> What needs to be done: Only the lines below between the one holding "Click the 网络 宽带互联网连接 line" and the one holding "You are a computer-use agent. 475x380 pixels.", inclusive, are to be reproduced word for word; the pictures are to be left out.

> Provided entries:
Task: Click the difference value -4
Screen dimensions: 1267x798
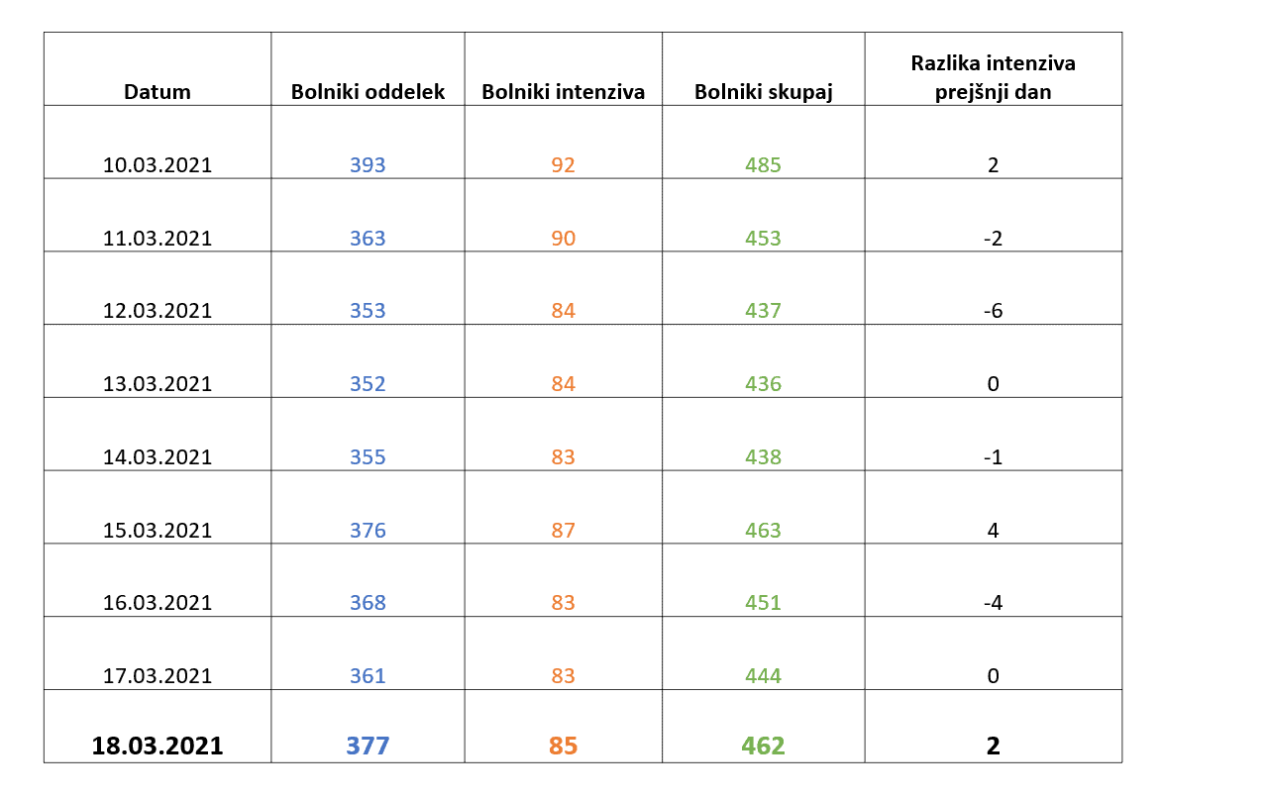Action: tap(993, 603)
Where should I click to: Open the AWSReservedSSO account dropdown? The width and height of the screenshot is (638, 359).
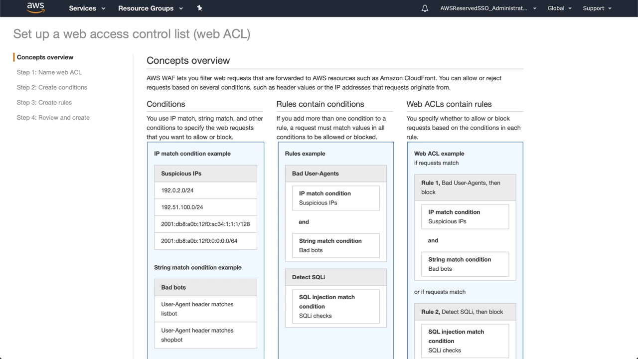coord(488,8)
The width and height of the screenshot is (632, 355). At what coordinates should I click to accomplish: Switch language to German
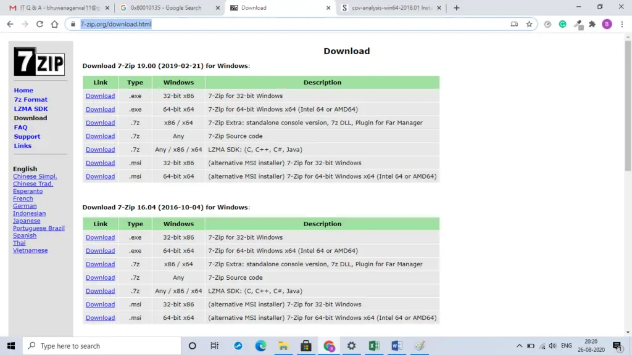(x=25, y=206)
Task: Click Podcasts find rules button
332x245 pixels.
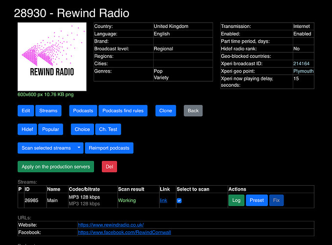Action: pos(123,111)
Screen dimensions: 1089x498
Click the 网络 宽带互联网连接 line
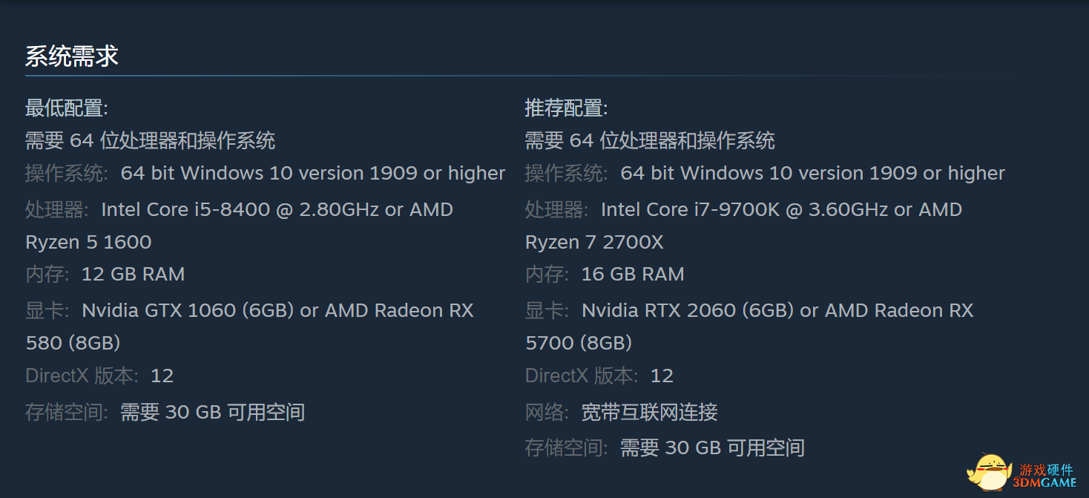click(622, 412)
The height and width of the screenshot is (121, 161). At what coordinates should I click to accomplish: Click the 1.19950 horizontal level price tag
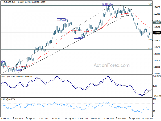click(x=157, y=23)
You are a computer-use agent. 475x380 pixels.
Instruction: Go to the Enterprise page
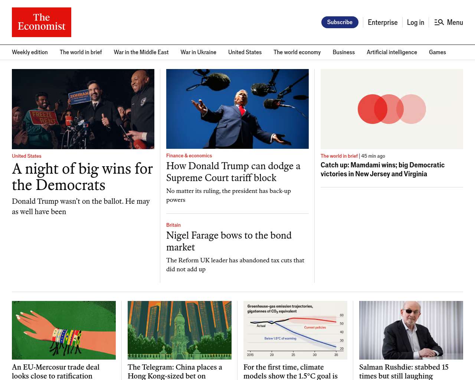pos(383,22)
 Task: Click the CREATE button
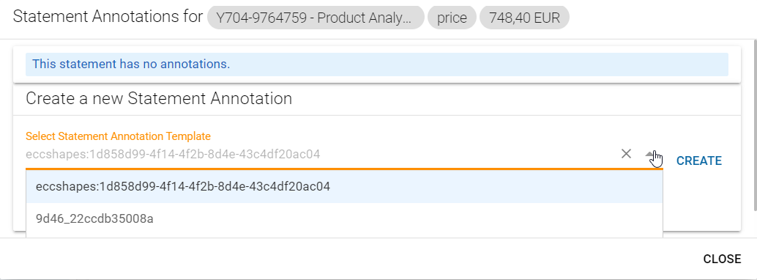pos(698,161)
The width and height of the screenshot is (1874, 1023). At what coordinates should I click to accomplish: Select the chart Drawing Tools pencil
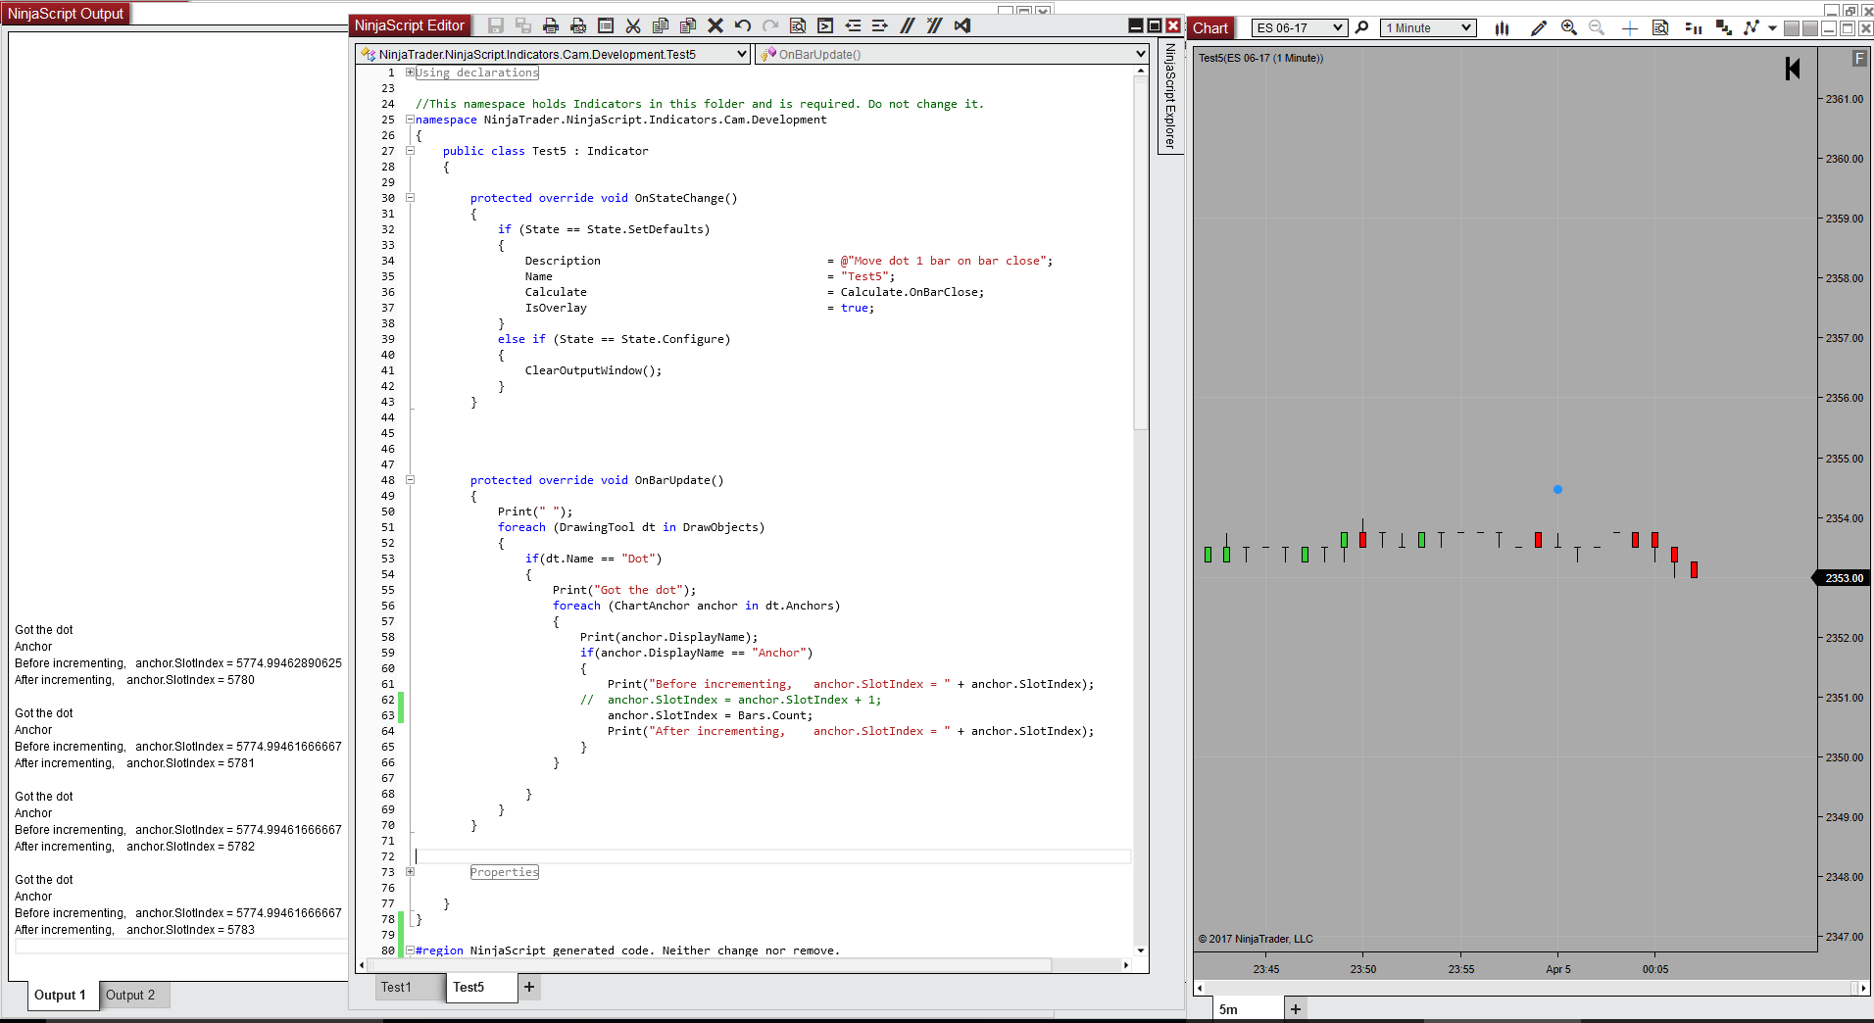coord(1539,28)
==
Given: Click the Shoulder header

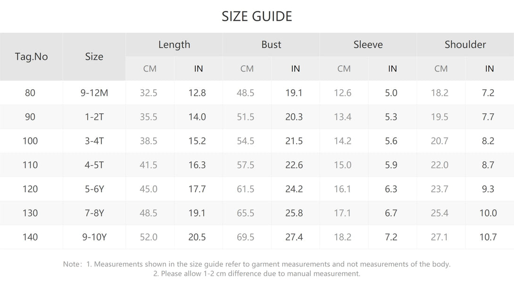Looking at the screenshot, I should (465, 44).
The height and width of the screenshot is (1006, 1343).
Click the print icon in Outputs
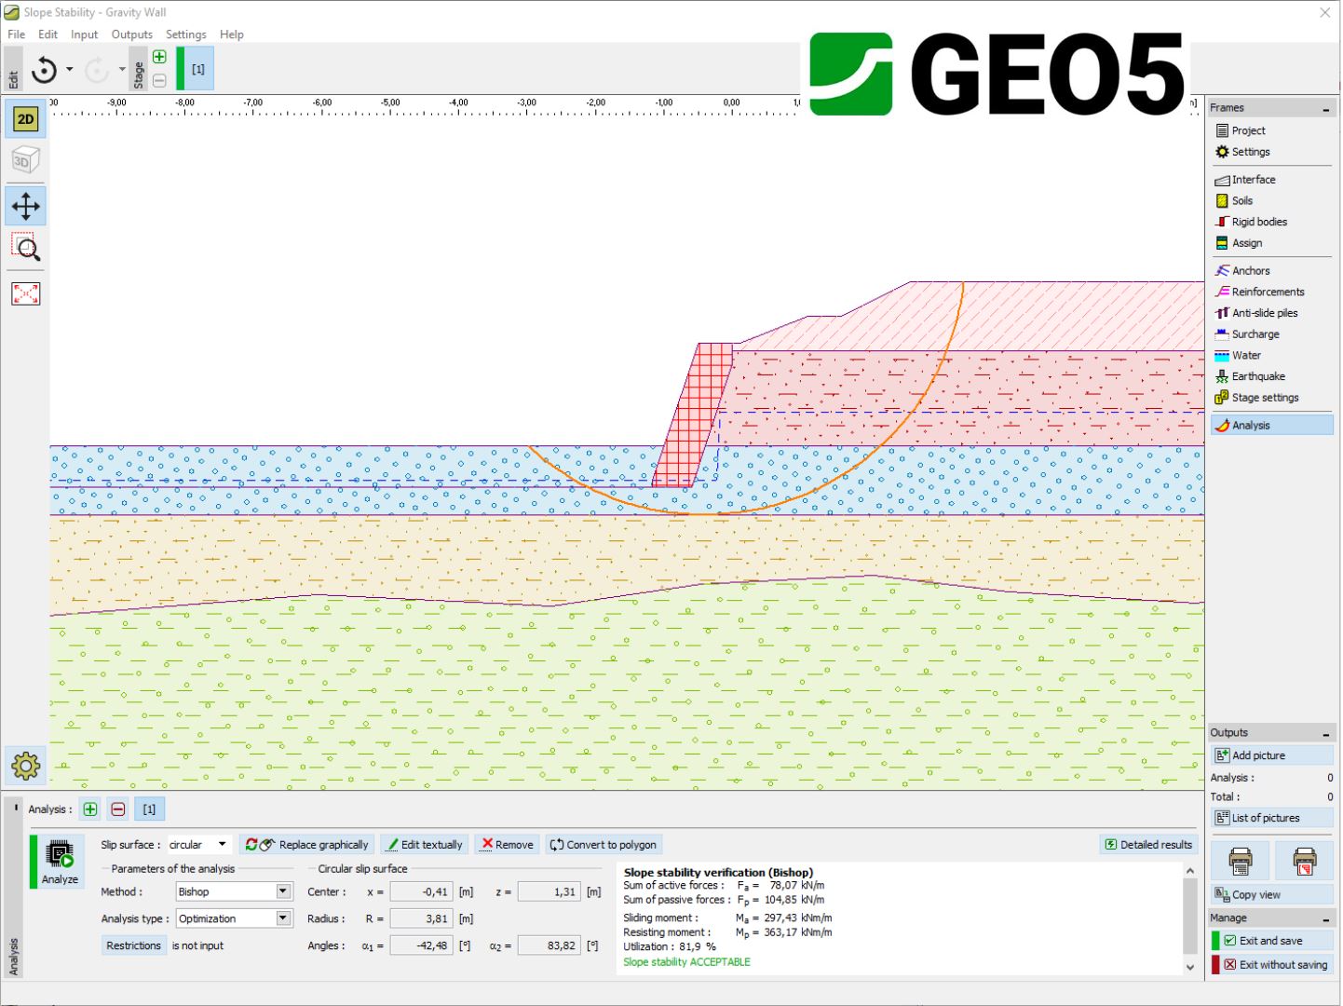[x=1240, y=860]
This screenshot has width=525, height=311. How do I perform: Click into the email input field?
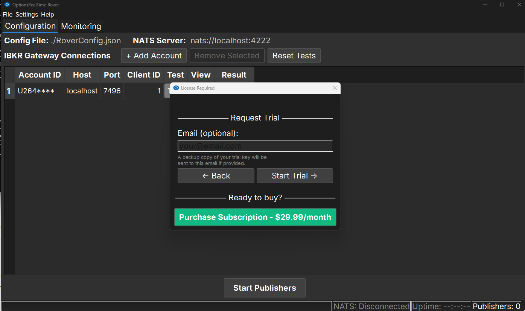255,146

> Solution for this exercise:
Click the 网络 宽带互联网连接 line
click(622, 412)
The height and width of the screenshot is (121, 161). At what coordinates should I click to accomplish: Click the 1.19950 horizontal level price tag
click(x=157, y=23)
You are a computer-use agent. 475x380 pixels.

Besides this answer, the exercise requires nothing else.